The four buttons around the MMI knob let you choose car systems on the screen.
But MMI falls apart on the Efficiency principle. Mirroring the button arrangement on the screen works, but Audi also mirrored the knob too closely on many of the screens. For example, you use an onscreen rotary dial, which matches the movement of the hardware knob, to select letters in city and street names when setting destinations. Rotary dials are extremely tedious to use--it would have worked better if the letters were lined up in a row. It might require the same amount of knob twisting to enter an address, but it just seems easier. Likewise, there is an audio controller screen that shows a rotary control knob, again matched by the movements of the hardware knob, which lets you skip CD tracks forward or backwards. It looks neat, but in practice, there's no reason to use it, as another screen shows you the track list, letting you go right to the track you want.

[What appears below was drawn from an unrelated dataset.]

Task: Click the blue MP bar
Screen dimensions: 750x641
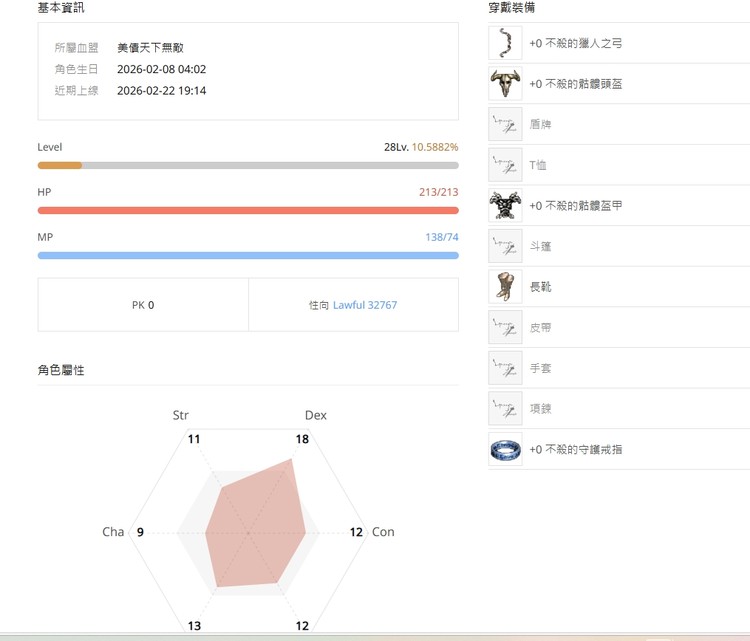Action: click(247, 255)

One thing I liked about the latest iteration of MMI, as seen on the 2007 Audi A6, is that it uses different colors for different car systems. Blue is for navigation, green is for cell phone integration, and orange is for the stereo.
COckpit Management And Navigation Device (COMAND)

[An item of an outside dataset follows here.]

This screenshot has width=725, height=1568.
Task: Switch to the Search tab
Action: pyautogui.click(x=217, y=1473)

Mercedes-Benz really stretched to get its COMAND acronym, but the system is probably the best of these three. At least, that is, when it uses a metal knob on the console, as in the higher-end cars. The cheaper Mercedes-Benz models get dashboard modules with an ugly plastic four-way button. The higher-end metal knob is very similar in its hardware to iDrive, with the knob also acting as a push-button and joystick. But COMAND is more easily learned than iDrive due to its software. Instead of trying to get particularly clever, the menus in COMAND use a linear menu-style layout. The screen shows the major car systems (navigation, cell phone, and stereo) as labels in a band at the stop of the screen. Turning the knob highlights each menu in turn, and pushing the knob selects that function. I took to it right away in the Mercedes-Benz CL550.

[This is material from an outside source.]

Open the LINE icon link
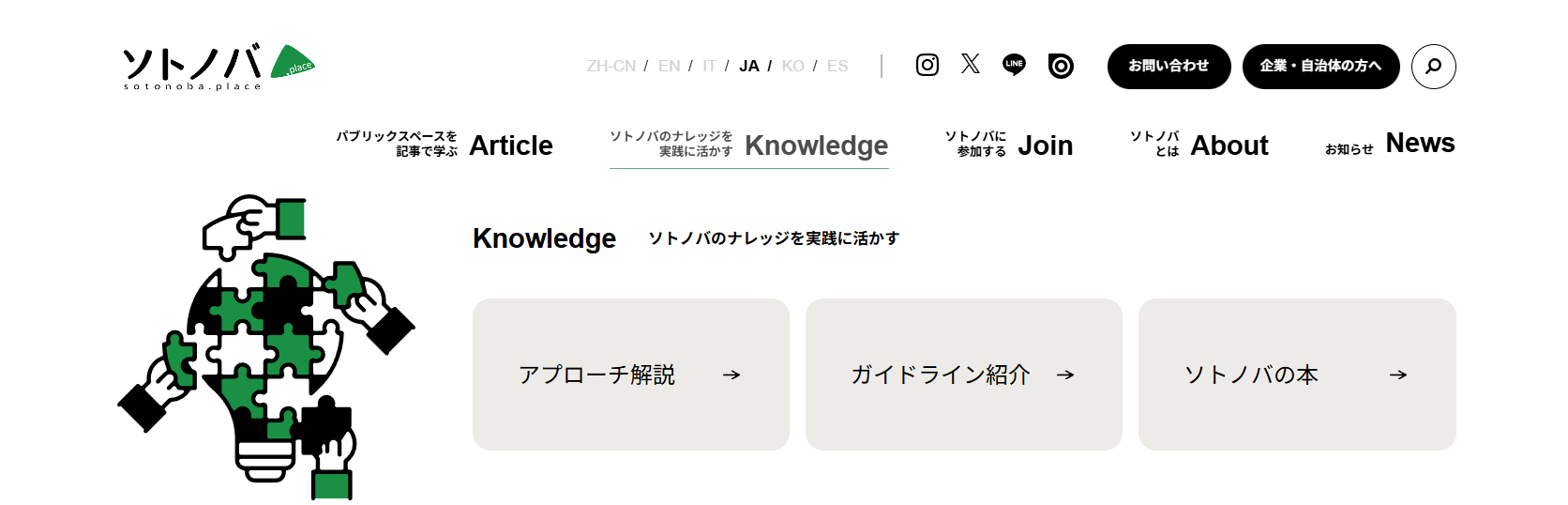 (x=1014, y=65)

It's not perfect, though--the deeper you go in the menus, the more you are likely to make a mistake by, for example, turning the knob when you should push it like a joystick. But it is just as efficient as iDrive, letting you select letters for street and city names off of a horizontal band. COMAND also has the best-looking screens and the nicest-feeling controller among these integrated systems.
The real winner
Although not very elegant, the most usable interfaces I've seen are touch screen LCDs. Most touch screen LCDs appear in American and Japanese brands. Unlike trying to match the movements of a hardware knob with onscreen menus, touch screens have onscreen buttons that you can push. There is virtually no learning curve. If you want to enter a destination into the navigation system, just push the button labeled "Destination entry." These systems usually have hard buttons along the sides of the screen, but these are usually just to select the car system you want to control and are labeled as such.
With a touch screen LCD, it all comes down to software design. I've seen some more usable than others, but ultimately they have all been more usable than iDrive, COMAND, or MMI. For example, when entering an address, you merely have to touch the appropriate letter on the screen, which is much more efficient than selecting letters with a knob, which reminds me of using the minimal buttons on a video game to enter my initials next to my score.
The only drawback with a touch screen is that you have to be able to reach it. If the dashboard slopes away out of arm's reach of the driver, then you have to rely on a remote system like iDrive.